Io mi sono sempre preoccupata se prendevo troppi like. Voleva dire che avevo pubblicato una foto facile e banale, detto qualcosa di condivisibile e triviale, partorito una poesia da buttare o un pensiero innocuo e popolare. E che prima o poi i followers delusi nel loro volemosebbene armato sarebbero diventati haters. E così è stato. 

Qualsiasi cosa per gli umani è una guerra per ingannare il tempo in attesa della morte. Così facendo la morte ti abita dentro.

La mia fortuna è di non dover competere, di non dover vincere. Tu chiamala vigliaccheria e arrendevolezza, chiamala rinuncia. Io credo nel sacrificio per qualcosa di più alto, di più totalizzante, che ti chiede intero, anima e corpo e che prescinde dal riconoscimento. Per me preservare intatta la passione è l’unica grande vittoria. Non voglio followers. Non voglio inseguitori. Mi piace correre, non fuggire. Voi combattete pure.
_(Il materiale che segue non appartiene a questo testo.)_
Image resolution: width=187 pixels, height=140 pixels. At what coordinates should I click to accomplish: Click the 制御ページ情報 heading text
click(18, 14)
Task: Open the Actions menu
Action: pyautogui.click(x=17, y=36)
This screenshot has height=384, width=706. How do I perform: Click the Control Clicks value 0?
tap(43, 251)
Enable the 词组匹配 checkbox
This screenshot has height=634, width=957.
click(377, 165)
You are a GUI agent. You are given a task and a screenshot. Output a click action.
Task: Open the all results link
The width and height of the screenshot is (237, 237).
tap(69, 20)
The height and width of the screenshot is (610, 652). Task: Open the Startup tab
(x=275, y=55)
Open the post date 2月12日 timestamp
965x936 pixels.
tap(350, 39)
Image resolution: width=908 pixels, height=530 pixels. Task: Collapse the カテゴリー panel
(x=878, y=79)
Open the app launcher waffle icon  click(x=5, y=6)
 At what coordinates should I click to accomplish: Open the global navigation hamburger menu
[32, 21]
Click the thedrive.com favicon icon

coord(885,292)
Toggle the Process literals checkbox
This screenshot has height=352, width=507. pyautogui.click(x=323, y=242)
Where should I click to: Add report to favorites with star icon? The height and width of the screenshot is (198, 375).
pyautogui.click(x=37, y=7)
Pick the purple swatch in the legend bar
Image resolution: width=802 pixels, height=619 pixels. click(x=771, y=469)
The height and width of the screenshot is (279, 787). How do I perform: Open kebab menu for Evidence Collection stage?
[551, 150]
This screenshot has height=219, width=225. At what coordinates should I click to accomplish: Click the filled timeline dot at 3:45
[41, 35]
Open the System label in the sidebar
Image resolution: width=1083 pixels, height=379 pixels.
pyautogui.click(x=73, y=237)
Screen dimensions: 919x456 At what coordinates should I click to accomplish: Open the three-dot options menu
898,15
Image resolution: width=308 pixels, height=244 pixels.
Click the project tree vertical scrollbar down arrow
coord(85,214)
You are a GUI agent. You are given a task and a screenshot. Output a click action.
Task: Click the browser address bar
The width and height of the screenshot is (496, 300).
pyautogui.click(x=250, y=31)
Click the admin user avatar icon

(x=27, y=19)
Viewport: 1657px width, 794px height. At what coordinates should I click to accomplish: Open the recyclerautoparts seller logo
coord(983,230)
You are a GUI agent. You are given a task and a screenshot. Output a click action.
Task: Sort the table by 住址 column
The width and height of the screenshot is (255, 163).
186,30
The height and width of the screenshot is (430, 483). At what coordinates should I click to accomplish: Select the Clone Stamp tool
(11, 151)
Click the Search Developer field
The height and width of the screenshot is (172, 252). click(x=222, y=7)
Al limite si può correre insieme, se sei abbastanza pazzo e allenato. Oppure puoi seguirmi in bici. Ma sono allergica al fiato sul collo, al click del cronometro, agli sgambetti, al rush al photofinish, alla linea del traguardo segnata sulla strada. Non voglio correre su un percorso già tracciato e costellato di punti di ristoro. Non voglio un pubblico che mi aspetta dove sa che dovrò passare, o ammassato sulla linea finale.

Ho cambiato tremila lavori e in ogni ambito, perfino nel volontariato, la gente girava col coltello del sorriso tra i denti. Non ti potevi voltare un attimo, che te lo trovavi ficcato nella schiena. Così mi sono inventata un lavoro, perché la mia passione non fosse contaminata dalla guerra, per non essere schierata mio malgrado ai blocchi di partenza. Per non avere un traguardo segnato per terra dagli altri. Un record da superare. Per non dover  vincere niente. Per correre felicemente.